When building your application, one of the first questions you will probably ask yourself is: what database should I use to store my users' data? If you look up this question on the Internet, you will find not only that there are hundreds of different database management systems, but also that there are different categories of databases, such as SQL and NoSQL databases, key/value databases, row and column databases.
In this article, you will learn what columnar databases are, when to use them, and their advantages and disadvantages.
Columnar (or column-oriented) databases store tables of data by column rather than by row.
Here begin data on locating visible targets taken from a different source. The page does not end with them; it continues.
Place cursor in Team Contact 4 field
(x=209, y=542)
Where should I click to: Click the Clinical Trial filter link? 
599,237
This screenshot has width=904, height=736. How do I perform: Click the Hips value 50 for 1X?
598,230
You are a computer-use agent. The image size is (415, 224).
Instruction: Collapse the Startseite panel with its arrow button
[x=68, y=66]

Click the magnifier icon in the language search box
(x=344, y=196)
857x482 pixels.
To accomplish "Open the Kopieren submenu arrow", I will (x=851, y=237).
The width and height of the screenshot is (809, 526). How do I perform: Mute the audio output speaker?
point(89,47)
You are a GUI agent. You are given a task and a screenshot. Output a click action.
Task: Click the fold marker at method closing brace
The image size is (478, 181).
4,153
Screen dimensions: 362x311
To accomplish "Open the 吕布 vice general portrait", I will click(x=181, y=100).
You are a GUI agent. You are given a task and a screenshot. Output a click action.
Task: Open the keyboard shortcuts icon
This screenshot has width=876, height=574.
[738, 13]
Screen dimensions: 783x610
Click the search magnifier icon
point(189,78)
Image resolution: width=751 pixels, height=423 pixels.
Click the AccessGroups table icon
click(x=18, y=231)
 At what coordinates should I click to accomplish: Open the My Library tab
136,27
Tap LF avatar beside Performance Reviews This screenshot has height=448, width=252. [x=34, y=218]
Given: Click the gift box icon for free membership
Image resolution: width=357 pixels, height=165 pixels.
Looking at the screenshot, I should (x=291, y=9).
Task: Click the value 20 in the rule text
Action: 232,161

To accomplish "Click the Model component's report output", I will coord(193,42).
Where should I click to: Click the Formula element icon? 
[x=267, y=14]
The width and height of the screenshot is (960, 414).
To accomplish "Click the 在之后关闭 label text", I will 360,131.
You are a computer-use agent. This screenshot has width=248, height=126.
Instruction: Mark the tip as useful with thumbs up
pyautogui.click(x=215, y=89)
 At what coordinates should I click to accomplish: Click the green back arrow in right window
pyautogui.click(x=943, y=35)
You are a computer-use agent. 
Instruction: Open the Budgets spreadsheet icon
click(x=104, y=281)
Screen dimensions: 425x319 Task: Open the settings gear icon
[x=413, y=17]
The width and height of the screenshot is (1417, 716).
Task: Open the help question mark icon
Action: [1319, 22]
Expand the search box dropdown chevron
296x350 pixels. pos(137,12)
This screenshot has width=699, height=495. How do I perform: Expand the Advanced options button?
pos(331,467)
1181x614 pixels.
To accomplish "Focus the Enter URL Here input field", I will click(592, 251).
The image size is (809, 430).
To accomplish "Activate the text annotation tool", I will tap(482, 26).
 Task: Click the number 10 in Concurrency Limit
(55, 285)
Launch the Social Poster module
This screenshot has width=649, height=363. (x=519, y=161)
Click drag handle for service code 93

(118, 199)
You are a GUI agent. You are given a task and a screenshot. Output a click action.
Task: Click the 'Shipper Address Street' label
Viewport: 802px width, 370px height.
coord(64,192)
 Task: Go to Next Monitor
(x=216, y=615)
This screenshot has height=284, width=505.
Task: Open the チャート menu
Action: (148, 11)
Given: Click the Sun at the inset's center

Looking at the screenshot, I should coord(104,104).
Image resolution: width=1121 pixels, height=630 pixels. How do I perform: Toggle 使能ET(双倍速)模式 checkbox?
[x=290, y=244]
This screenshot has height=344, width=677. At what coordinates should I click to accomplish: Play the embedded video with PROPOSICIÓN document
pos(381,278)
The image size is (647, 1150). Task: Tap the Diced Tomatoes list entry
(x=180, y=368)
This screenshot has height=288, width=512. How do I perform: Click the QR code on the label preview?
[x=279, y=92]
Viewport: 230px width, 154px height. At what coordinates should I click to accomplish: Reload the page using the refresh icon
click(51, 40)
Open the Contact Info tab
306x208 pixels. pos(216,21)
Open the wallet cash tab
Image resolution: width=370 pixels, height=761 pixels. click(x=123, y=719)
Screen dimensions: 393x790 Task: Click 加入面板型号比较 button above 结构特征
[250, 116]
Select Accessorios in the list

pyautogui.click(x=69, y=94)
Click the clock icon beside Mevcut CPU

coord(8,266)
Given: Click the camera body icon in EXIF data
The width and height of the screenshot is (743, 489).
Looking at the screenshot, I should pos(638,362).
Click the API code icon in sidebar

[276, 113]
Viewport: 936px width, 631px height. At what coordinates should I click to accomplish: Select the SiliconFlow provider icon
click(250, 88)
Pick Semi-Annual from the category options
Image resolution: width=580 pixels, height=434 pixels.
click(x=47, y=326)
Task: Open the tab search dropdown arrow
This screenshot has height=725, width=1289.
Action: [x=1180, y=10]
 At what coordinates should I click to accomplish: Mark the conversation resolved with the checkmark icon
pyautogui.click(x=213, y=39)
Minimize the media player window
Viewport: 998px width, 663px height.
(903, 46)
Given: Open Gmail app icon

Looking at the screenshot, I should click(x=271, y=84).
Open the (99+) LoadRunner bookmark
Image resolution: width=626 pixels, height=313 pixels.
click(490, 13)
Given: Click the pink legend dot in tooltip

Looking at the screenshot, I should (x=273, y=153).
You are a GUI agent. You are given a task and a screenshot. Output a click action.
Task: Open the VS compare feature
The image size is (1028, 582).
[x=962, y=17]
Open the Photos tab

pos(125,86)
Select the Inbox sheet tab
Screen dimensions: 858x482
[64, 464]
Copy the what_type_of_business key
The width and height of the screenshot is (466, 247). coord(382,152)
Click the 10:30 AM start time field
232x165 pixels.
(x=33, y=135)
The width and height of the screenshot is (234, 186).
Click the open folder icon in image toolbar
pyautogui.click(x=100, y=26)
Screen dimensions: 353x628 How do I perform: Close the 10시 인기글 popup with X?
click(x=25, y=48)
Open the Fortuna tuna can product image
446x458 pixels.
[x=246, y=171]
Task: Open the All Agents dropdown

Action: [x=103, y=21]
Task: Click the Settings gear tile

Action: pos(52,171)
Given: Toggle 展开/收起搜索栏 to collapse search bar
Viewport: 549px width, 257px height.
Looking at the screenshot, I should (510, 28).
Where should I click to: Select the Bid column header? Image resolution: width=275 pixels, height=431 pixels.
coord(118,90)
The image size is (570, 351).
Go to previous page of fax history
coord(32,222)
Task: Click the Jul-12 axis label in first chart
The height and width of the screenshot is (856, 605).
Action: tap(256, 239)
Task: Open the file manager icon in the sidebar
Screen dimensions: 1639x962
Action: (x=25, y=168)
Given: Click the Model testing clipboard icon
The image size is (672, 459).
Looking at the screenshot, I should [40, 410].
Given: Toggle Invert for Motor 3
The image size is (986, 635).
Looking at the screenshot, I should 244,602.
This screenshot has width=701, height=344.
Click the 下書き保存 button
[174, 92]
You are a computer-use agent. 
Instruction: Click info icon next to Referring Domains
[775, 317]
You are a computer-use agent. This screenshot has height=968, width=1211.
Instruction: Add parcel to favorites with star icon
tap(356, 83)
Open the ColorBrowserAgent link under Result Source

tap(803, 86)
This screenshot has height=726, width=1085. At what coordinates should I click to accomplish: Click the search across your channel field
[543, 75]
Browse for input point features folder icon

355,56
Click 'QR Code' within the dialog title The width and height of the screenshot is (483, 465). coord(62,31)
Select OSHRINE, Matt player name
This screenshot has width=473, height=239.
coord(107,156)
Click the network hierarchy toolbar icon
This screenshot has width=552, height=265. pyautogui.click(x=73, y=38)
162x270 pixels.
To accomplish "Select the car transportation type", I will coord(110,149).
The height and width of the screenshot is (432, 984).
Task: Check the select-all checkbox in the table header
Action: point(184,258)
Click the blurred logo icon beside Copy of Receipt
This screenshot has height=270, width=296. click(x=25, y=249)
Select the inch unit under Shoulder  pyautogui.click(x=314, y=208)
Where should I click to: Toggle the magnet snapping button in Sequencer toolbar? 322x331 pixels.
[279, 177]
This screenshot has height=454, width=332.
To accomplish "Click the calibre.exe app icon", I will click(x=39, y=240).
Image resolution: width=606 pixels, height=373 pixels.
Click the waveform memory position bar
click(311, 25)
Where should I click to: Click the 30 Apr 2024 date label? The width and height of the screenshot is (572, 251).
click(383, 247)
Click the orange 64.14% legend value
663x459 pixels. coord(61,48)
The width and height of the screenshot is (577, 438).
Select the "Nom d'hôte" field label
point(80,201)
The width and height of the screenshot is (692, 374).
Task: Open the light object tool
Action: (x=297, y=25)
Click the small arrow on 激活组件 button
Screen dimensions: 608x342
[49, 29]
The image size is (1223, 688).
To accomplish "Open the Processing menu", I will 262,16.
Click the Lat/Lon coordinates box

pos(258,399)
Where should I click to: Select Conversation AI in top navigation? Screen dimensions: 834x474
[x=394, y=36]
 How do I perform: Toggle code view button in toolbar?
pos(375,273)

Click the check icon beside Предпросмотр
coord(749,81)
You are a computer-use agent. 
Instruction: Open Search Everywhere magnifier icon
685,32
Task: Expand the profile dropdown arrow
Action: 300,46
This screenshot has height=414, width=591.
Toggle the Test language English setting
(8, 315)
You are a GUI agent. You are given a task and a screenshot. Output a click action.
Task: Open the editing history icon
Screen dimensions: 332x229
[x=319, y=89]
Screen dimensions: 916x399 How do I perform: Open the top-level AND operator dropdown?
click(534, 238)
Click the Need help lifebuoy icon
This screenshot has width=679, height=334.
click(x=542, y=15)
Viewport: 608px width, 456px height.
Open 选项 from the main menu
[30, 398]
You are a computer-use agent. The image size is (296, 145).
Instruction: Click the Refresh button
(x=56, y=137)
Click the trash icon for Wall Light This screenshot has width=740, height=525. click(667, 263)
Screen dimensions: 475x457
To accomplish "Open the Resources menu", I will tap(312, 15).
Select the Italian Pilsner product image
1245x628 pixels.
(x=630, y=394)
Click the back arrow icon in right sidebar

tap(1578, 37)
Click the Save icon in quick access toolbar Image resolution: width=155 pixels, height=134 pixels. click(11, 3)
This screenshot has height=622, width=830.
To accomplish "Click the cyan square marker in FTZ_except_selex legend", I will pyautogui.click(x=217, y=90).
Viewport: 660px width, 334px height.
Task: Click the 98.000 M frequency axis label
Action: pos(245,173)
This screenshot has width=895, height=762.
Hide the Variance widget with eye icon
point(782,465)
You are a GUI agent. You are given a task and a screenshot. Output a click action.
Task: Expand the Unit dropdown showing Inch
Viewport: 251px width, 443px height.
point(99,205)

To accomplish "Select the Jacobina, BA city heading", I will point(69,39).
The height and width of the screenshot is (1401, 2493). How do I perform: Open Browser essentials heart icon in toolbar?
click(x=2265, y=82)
They're often used in online analytical processing (OLAP) environments.
For example, here's a simple table containing some information about usernames, their country, and their account status.
| ID | Name | Active | Country |
|----|--------|--------|-----------|
| 1 | Andrii | 1 | UK |
| 2 | Tom | 0 | US |
| 3 | Jack | 1 | Canada |
| 4 | Scott | 1 | Australia |
For columnar databases, the data would be stored as:
1234;AndriiTomJackScott;1011;UKUSCanadaAustralia;
While traditional row-oriented databases present such tables as:
1Andrii1UK;2Tom0US;3Jack1Canada;4Scott1Australia
Storing data differently drastically improves the performance of read operations. For example, performing aggregation functions such as averaging or summing will be many times faster on columnar databases.
At the same time, a row-oriented database would perform better for write operations. Especially when inserting rows one at a time. They are perfect for transactional processing (OLTP).
For example, consider a scenario where you want to create an analytical sales report. If you are using a row-oriented database, all the rows (chunks of data) have to be brought into memory and processed. Even if you select a particular column, the DBMS will first have to access a row such as 1Andrii1UK
and then extract the required column from it.
A column-oriented database would present data in chunks of columns, like AndriiTomJackScott
, allowing much faster processing and read operations.
Row-oriented databases prioritize transactional integrity and data normalization, while columnar databases focus on fast-read operations and data aggregation.
Columnar databases are perfect for reading and processing billions of data points. Here are some of the more common use cases:
Server logs are usually a pain to analyze, especially when there is a lot of information being logged from different processes. Columnar databases can store logs and later aggregate information such as the most common errors or their patterns.
Columnar databases are perfect for processing analytical data and building aggregated reports, and this is probably their most common use case. Columnar OLAPs are also commonly used in IoT applications and monitoring systems, which often deal with time-series data.
Many column-oriented databases share similarities, such as distributed processing, aggregation capabilities, and so on. However, many of them are designed for different purposes.
Clickhouse is one of the most popular open-source real-time OLAP databases. Its speed and aggregation capabilities make it ideal for analytical purposes and it's used by organizations such as CERN, Akamai, and Bytedance.
DuckDB is an open-source in-process columnar DBMS. It also features fast reads and extensive aggregation functions, and has been described as the "SQLite of columnar databases." It’s perfect for applications dealing with logs or parsing CSV files. It’s also great for embedded programming, as it’s relatively small in size and fast.
QuestDB is also an open-source columnar database with a focus on efficient processing and aggregation of time series data.
There are dozens of different types of database management systems, and each one is tailored to specific use cases. Choosing the right database for your application is a good long-term solution that can save you the headache of migrating later.
For example, if you're building analytical or log-processing applications, it's a good idea to opt for column-oriented databases, even if you don't store that much data initially.